Juiz Wellington Magalhães ministra palestra na Enfam para juízes do Ceará recém-empossados

Divulgação Juiz Wellington Magalhães, titular da Comarca de Cristalândia (TO), durante palestra no Enfam
Juiz Wellington Magalhães, titular da Comarca de Cristalândia (TO), durante palestra no Enfam

O magistrado Wellington Magalhães, titular da Comarca de Cristalândia (TO) e formador da Escola Nacional de Formação e Aperfeiçoamento de Magistrados (ENFAM), ministrou, na tarde dessa terça-feira (7), na sede da Enfam, em Brasília, a palestra  O Poder Judiciário e o Direito dos Povos Indígenas, na programação do Módulo Nacional de Formação Inicial dos magistrados e das magistradas recém-ingressos na carreira, aprovados e aprovadas no Tribunal de Justiça do Ceará (TJCE). A programação do Módulo Nacional de Formação Inicial continua até sexta-feira, 10 de março.

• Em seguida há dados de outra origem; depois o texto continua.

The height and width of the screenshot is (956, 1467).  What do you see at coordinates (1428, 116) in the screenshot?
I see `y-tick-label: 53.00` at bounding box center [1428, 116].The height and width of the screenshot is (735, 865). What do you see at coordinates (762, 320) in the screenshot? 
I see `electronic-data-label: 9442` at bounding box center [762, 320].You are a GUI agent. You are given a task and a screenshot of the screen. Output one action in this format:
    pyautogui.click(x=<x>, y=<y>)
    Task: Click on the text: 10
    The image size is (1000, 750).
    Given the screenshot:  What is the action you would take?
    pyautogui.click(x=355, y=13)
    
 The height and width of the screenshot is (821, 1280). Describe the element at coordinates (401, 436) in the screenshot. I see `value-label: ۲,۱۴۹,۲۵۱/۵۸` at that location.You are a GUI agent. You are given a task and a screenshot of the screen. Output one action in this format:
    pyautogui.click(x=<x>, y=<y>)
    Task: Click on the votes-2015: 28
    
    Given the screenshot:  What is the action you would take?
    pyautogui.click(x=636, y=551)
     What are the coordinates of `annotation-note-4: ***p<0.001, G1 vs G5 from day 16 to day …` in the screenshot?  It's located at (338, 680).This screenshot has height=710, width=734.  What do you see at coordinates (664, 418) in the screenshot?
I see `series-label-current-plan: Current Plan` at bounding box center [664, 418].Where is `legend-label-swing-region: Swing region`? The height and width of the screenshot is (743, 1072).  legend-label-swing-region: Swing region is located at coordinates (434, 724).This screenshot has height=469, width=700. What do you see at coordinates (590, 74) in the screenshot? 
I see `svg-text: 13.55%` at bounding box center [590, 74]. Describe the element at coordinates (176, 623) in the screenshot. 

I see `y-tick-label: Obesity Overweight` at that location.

A turma conta com 22 magistrados e magistradas, com idades que variam entre 30 e 40 anos, em sua maioria. A formação inicial é obrigatória e composta por 480 horas-aula, distribuídas em quatro meses. Quarenta horas-aula correspondem ao Módulo Nacional, de responsabilidade da Enfam. A estrutura abrange temas como Ética; Direitos Humanos; Demandas Repetitivas e Grandes Litigantes; Mediação e Conciliação; Seguridade Social; Sistema Carcerário; Justiça Restaurativa; Direito Virtual; e Controle de Convencionalidade. Também fazem parte do currículo tópicos relacionados especificamente à gestão, visando ao bom funcionamento das varas em que os juízes exercerão suas atividades judicantes.

Em sua aula, o magistrado versou sobre os direitos dos povos originários, apresentou estudos de casos e proferimento de sentenças com base em leis federais, como o Estatuto do Índio, além de questões sociológicas e antropológicas.


Sobre o palestrante

Wellington Magalhães – Mestre em Direito Constitucional, pela Universidade de Coimbra, Portugal (FDUC), e em Direitos Humanos e Prestação Jurisdicional, pela Universidade Federal do Tocantins (UFT/ESMAT). Doutorando em Desenvolvimento Regional, com ênfase na intervenção do Poder Judiciário na implementação de políticas públicas ambientais. Escreveu o livro Judiciário e Globalização, publicado pela Editora Juruá, em 2016. É autor de diversos artigos científicos publicados em revistas e sites especializados em publicações jurídicas.